Hi, I am wondering what symptoms of thyroid problems I have. I have psoriatic arthritis.  Could I also have a thyroid disorder? Is it common if I have arthritis? I get quite tired  and my eyes feel tired plus, I feel quite weak.  Does it sound like I have a thyroid disorder?
You should be tested for thyroid as patients with one autoimmune disease are at higher risk for others.  But the symptoms are very nonspecific and may not be thyroid related.
does total thyroidectomy because of thyroid cancer always need higher dose of radioactive iodine, 100 versus 30 or 50, or is higher dose given because of lymph nodes involved.  Also does thyrogen given just before treatment work better than becoming hypo naturally and is it safer to become hypo by withdrawing meds. versus thyrogen?

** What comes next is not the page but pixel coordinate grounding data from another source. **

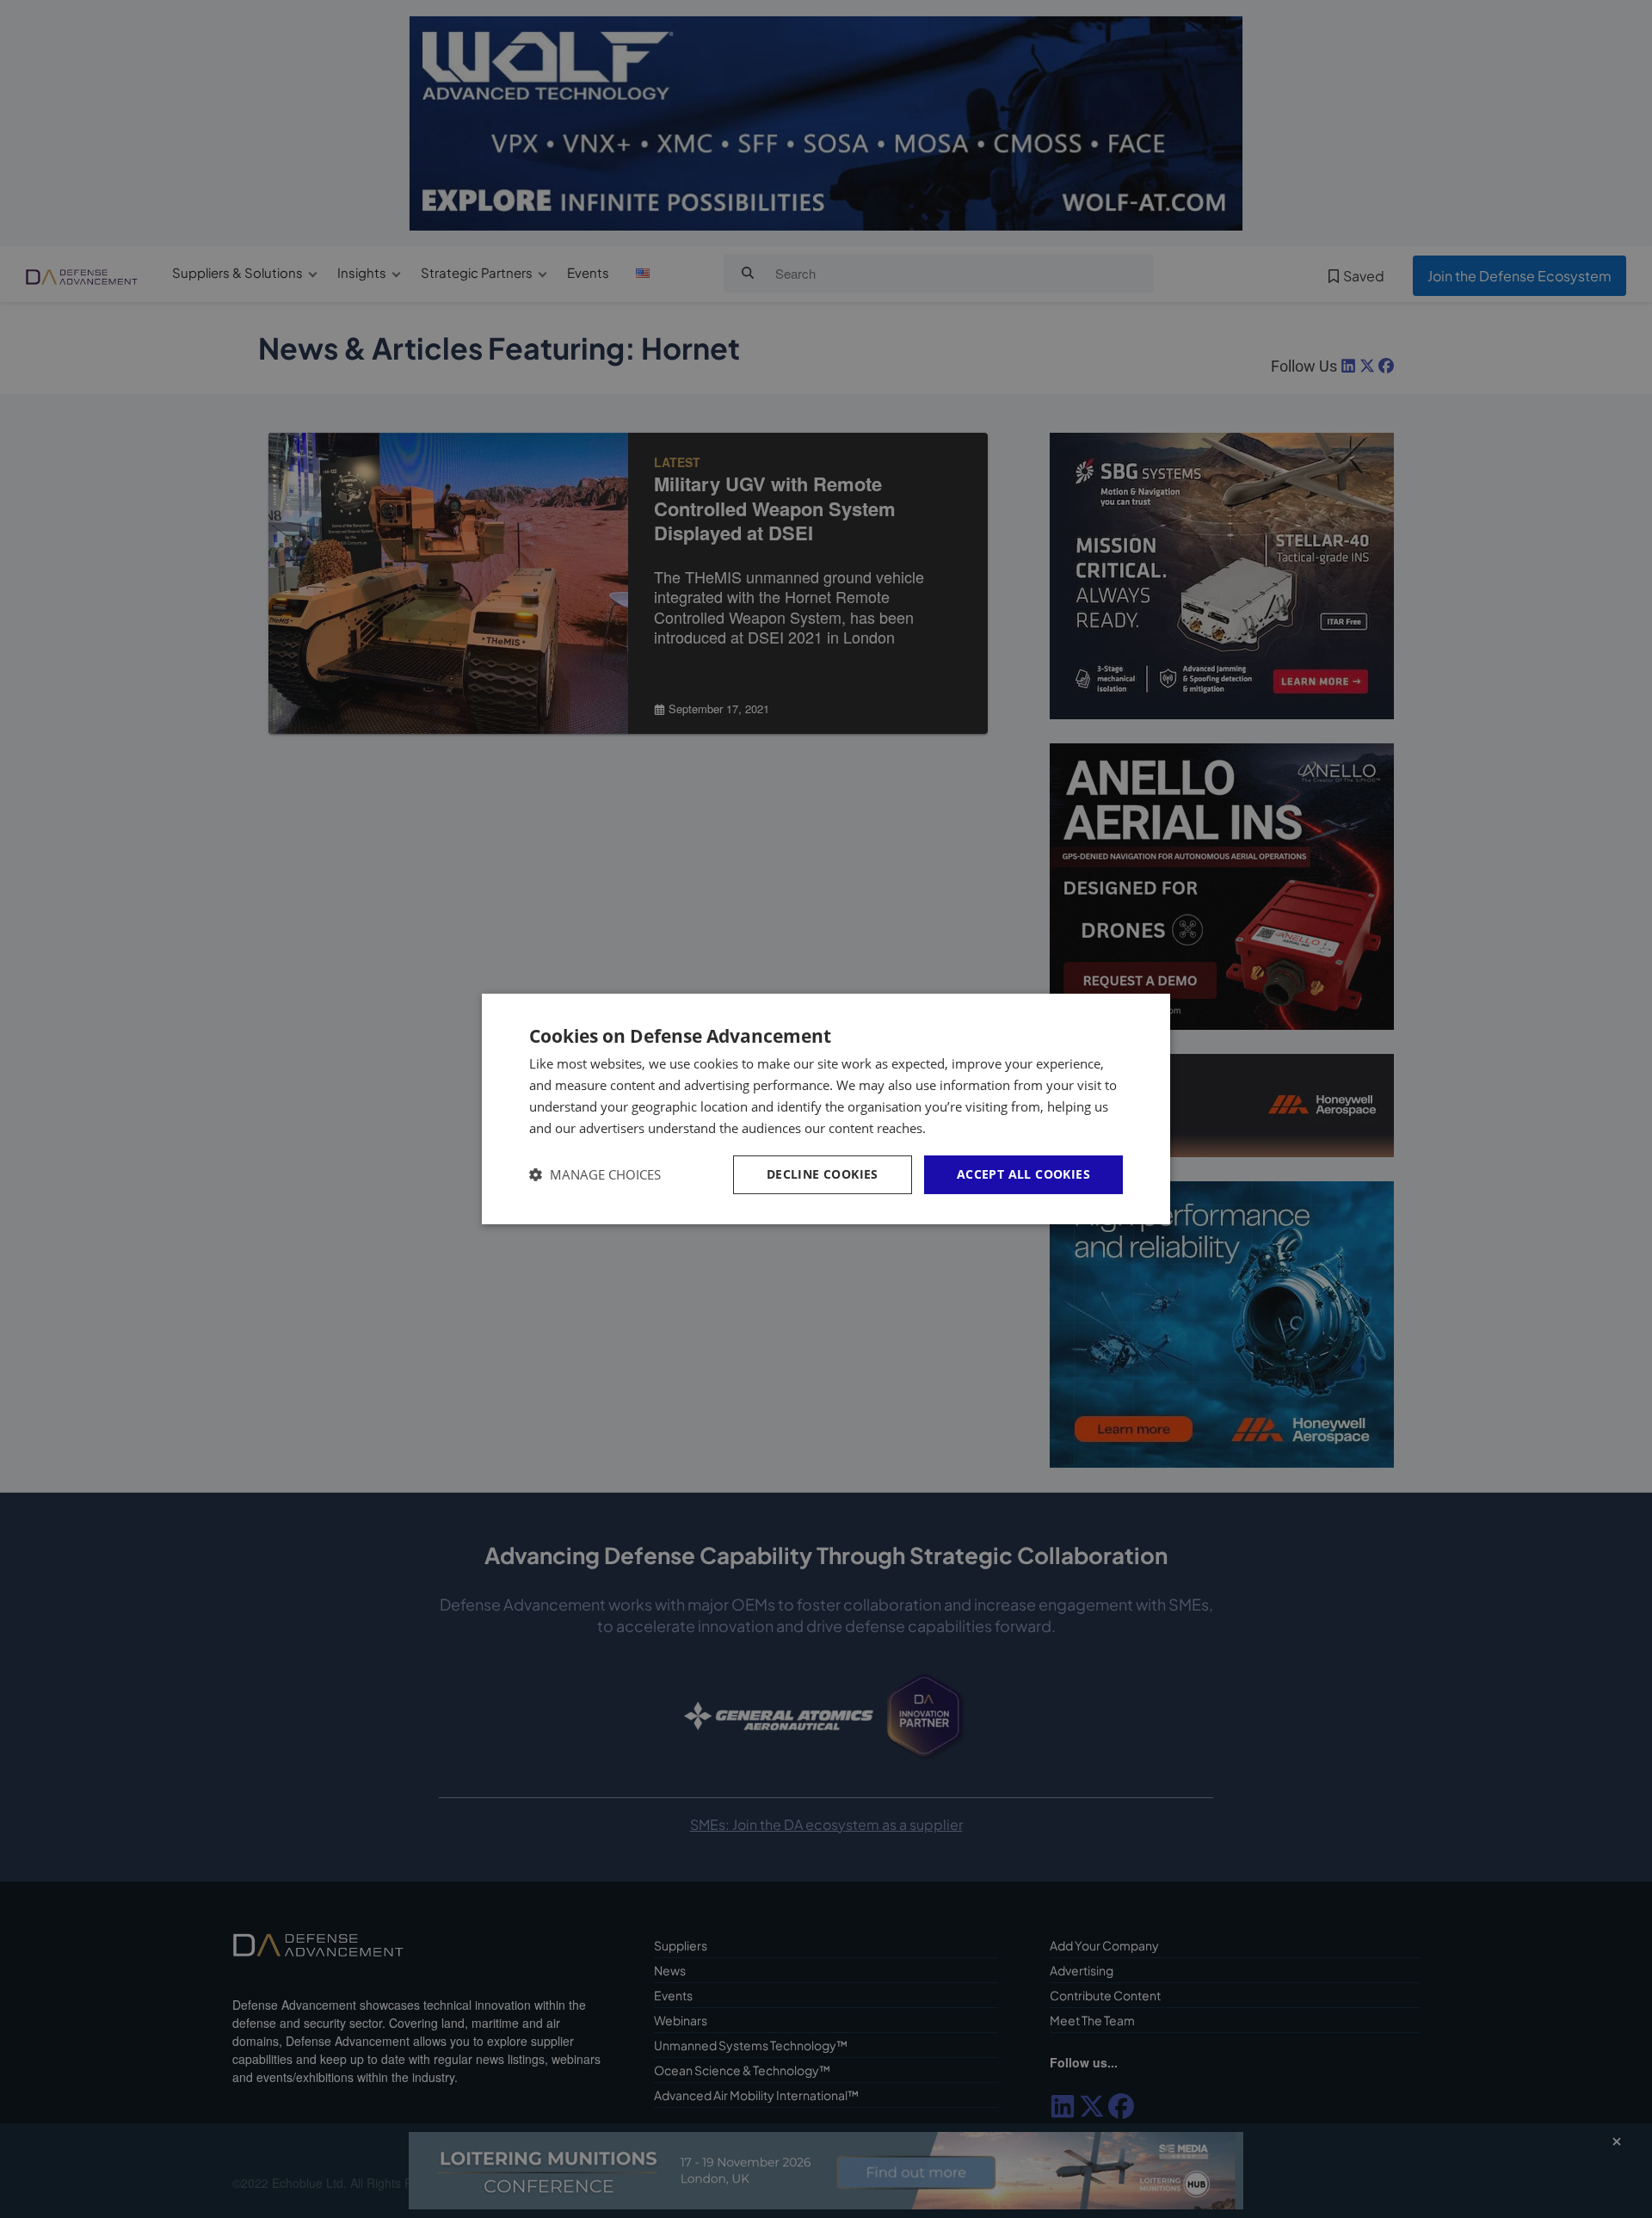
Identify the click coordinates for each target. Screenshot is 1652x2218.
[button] (595, 1175)
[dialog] (826, 1109)
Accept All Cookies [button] (1023, 1174)
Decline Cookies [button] (822, 1174)
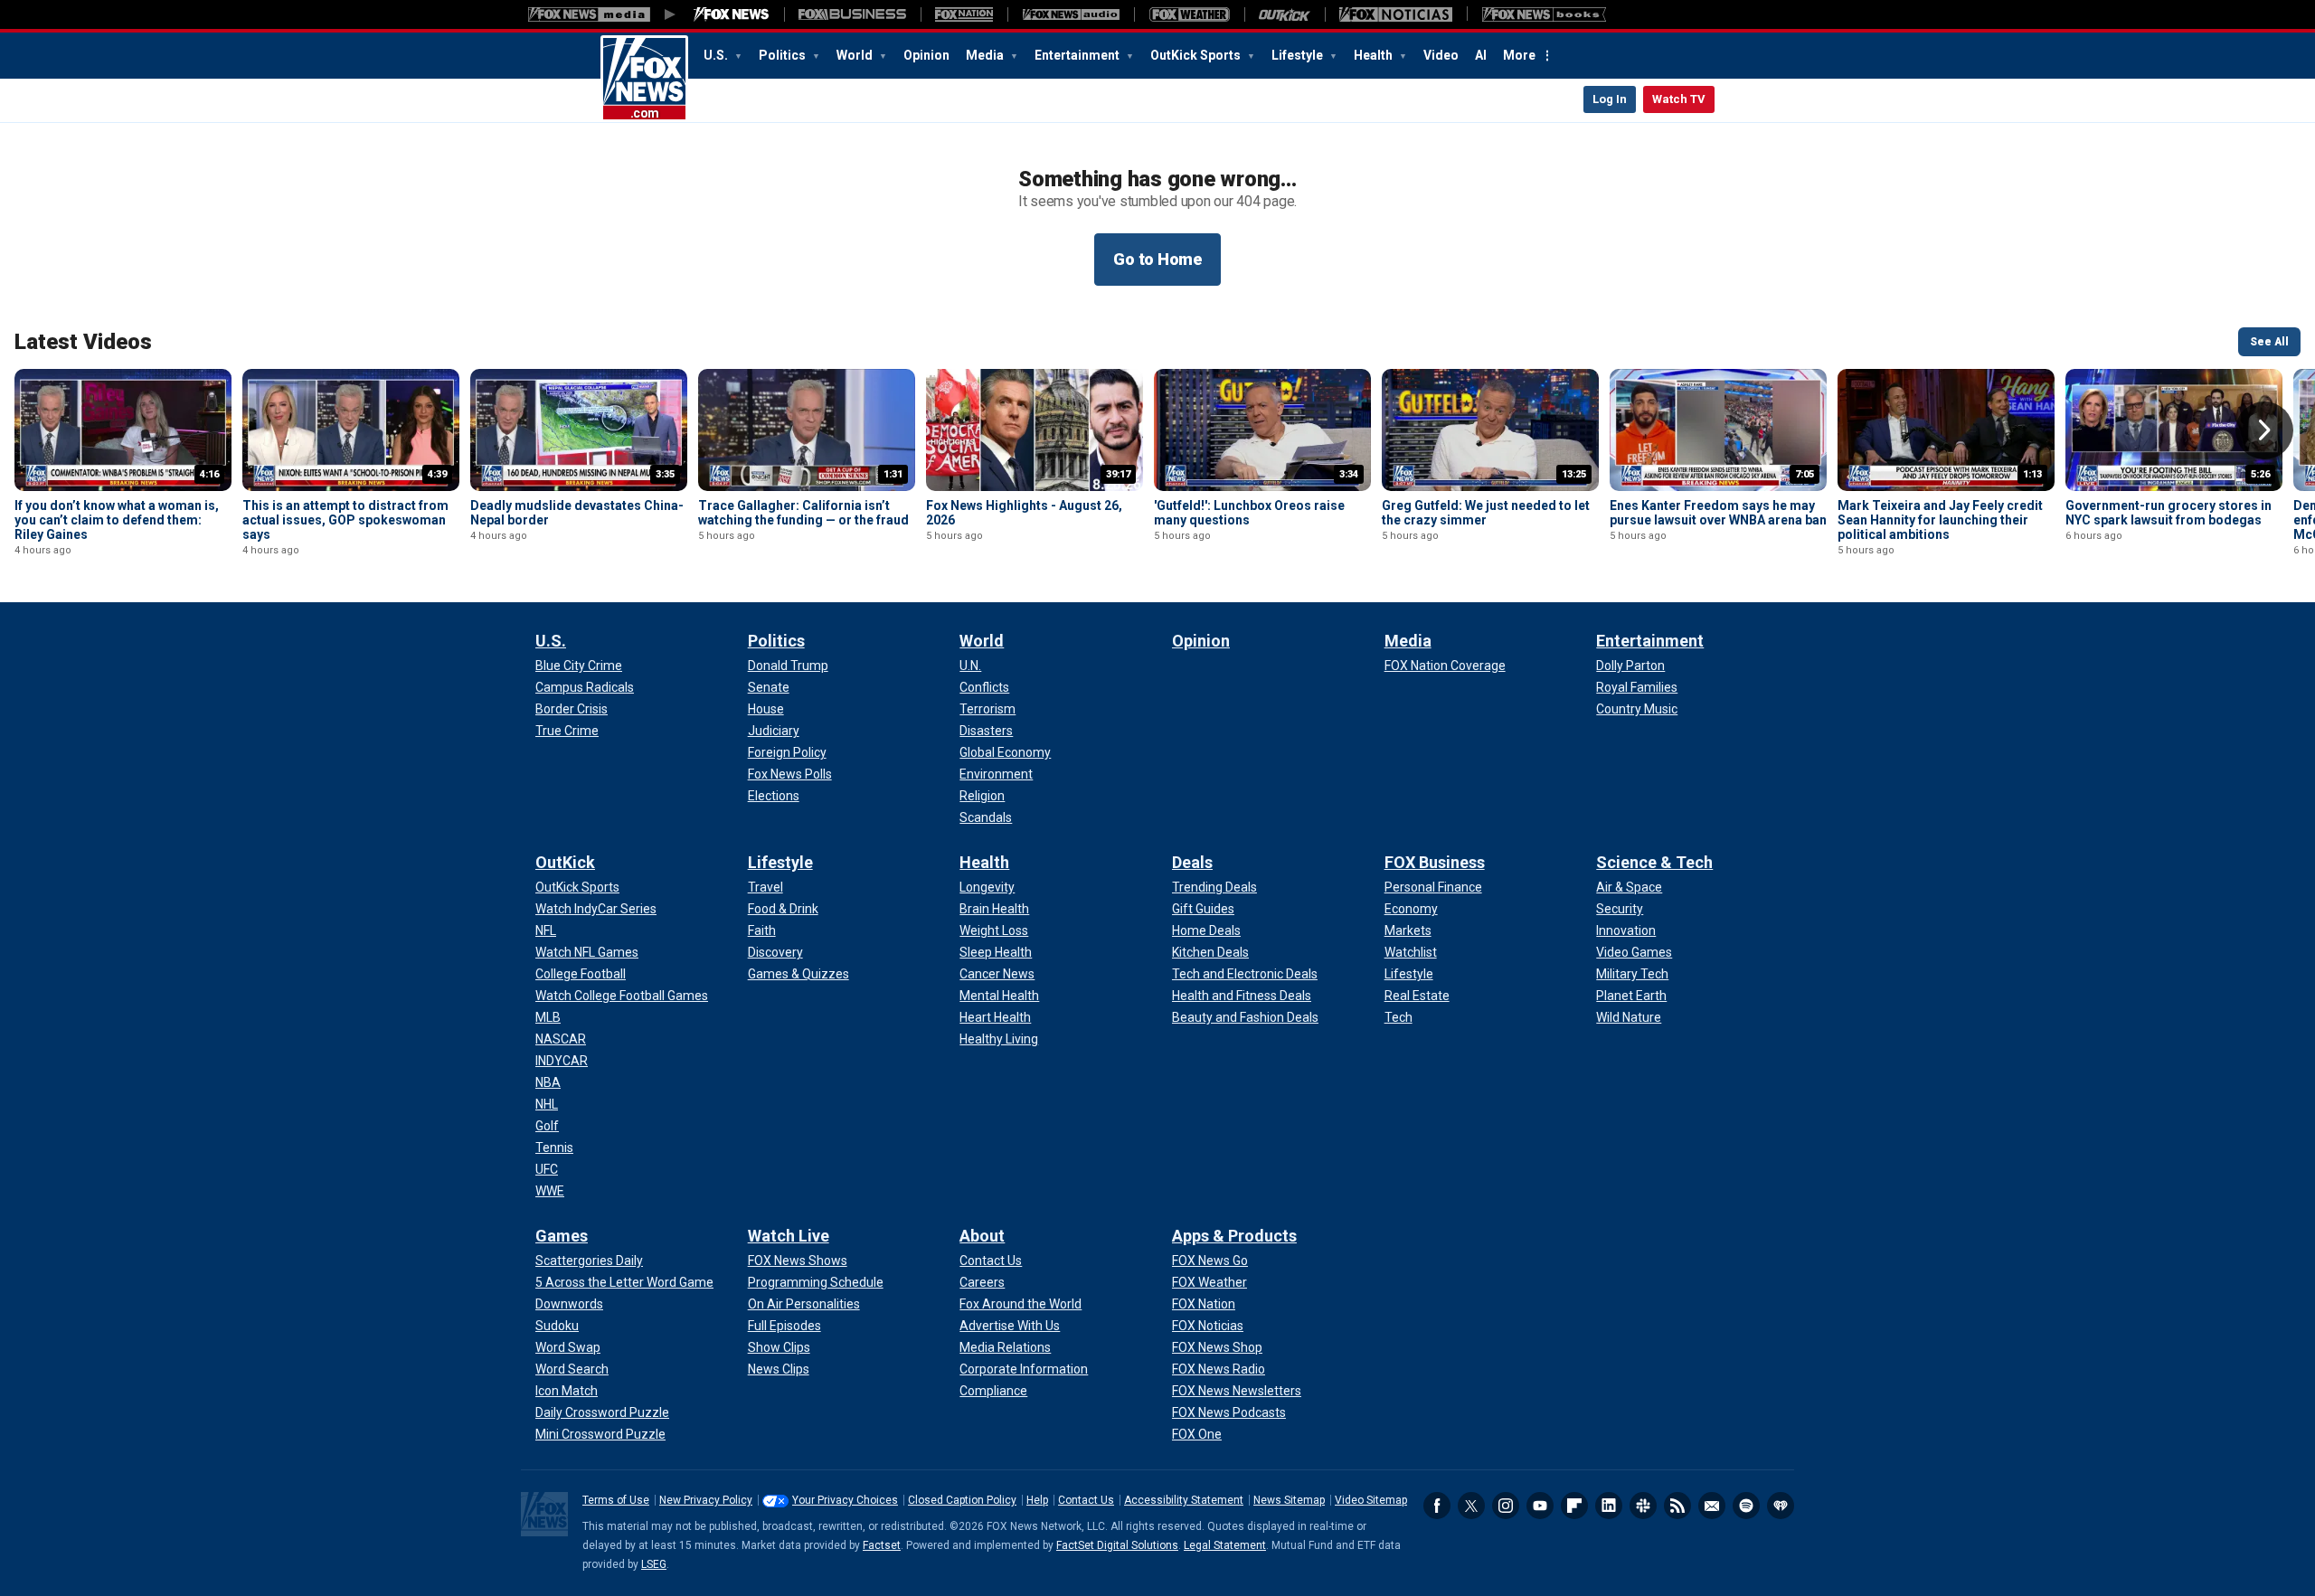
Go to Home (1157, 259)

The issue with RAI dosing (or no RAI after surgery) is based on staging of cancer - if lymph nodes are involved, there is a tendency to give a higher dose such as 100mCi or even more.  Thyrogen works as well as withdrawal for remnant ablation in patients with cancer confined to the thyroid and surrounding lymph node areas.
Scientific studies of thyroid patients show such huge variability in their test results, that the conclusions have been that using these test results as a diagnostic for thyroid problems appears futile; therefore diagnosis by testing needed to be replaced by a clinical approach.  Why has the medical community gone away from the long time, and more successful practice of the past, where thyroid patients were treated clinically for symptoms, rather than the current practice of relying almost solely on TSH, and to a lesser degree on a combination of TSH and FT4, but rarely including symptoms?  
There is a difference between traditional endocrine approach and alternative medicine -- you should chose the doctor that you feel best suits your needs and philosophy.
I'm a 32-year-old female and my mother has a thyroid condition. I was recently tested and my TSH is 2.37 uIU/mL. I've read that this is normal but can develop into hypothyroidism in the future. Are there any steps I can take now to reduce the likelihood of developing hypothyroidism? Thanks so much!
TSH is currently normal, but with family history could test TPO and Tg antibodies to determine your risk of future problems.
I was diagnosed with Hashi's in 08, my TSH was 187.23, it has never fallen below 25.00. I am feeling so lousy! I plan on calling tomorrow for a new endo Dr. as the last one initially seemed great, but has made me feel crazy as he believes I should be feeling great now. What should I explain to the new Dr. if the Joslin Clinic provides me with a new one? Is it possible that I feel worse now than I did in 08?